La notte splende per tutti. Intervista a Luis Gomez De Teran
Da Caracas a Roma, passando per diverse città europee e spingendosi fino in India, Luis Gomez de Teran ha firmato alcuni dei più bei muri realizzati negli ultimi anni dagli street artist di tutto il mondo. Attualmente, però, si dedica alla pittura.
Luis Gomez de Teran, al secolo aka Gomez (Caracas, 1980; vive a Roma), è nella Capitale con la sua prima personale, allestita presso la Galleria Varsi. Fulcro delle sue ricerche artistiche è l’uomo, la cui eccezionale natura viene percepita di notte, momento chiave per la reinterpretazione dei fenomeni. Qui si racconta, tra passato e futuro.
Chi è Luis Gomez de Teran? Qual è il suo retroterra culturale?

####

Le consegne:
1: Traduci in inglese questa frase dell'estratto: "Attualmente, però, si dedica alla pittura."
2: Copia fedelmente dall'estratto il passo che inizia con "La notte splende" e termina con "dedica alla pittura.".
3: Indica i nomi propri di città e di paesi presenti nell'estratto, riportando ciascuno una sola volta.

####

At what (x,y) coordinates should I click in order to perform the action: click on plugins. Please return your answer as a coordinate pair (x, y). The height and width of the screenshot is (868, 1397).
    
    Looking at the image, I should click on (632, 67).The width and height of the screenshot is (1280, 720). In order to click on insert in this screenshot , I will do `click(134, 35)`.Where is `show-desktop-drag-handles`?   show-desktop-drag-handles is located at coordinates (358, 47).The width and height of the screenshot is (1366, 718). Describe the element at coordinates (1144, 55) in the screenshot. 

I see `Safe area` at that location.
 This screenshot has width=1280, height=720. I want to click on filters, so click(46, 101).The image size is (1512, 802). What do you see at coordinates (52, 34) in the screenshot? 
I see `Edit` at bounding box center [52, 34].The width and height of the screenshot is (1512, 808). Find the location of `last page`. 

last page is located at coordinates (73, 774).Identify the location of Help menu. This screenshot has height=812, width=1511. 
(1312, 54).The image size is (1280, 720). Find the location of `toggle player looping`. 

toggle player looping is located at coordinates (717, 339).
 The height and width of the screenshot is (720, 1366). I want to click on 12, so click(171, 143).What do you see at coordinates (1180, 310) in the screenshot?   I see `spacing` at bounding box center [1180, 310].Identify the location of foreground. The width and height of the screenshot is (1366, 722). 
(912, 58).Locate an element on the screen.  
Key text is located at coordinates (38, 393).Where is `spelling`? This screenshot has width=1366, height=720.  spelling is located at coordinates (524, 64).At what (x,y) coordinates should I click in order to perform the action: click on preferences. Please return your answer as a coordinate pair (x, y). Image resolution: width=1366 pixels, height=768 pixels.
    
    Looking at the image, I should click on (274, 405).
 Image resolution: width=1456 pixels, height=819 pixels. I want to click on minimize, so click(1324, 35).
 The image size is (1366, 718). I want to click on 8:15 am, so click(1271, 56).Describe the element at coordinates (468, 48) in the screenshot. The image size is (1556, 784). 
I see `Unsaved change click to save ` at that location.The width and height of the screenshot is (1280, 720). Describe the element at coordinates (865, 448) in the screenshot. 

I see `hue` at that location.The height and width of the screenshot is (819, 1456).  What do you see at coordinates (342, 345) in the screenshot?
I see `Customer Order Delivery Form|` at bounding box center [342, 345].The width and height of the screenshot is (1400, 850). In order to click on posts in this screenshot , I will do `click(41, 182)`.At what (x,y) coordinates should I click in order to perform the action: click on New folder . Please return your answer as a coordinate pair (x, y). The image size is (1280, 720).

####

Risultati attesi:
1: Currently, however, he devotes himself to painting.

2:
La notte splende per tutti. Intervista a Luis Gomez De Teran
Da Caracas a Roma, passando per diverse città europee e spingendosi fino in India, Luis Gomez de Teran ha firmato alcuni dei più bei muri realizzati negli ultimi anni dagli street artist di tutto il mondo. Attualmente, però, si dedica alla pittura.

3: Caracas, Roma, India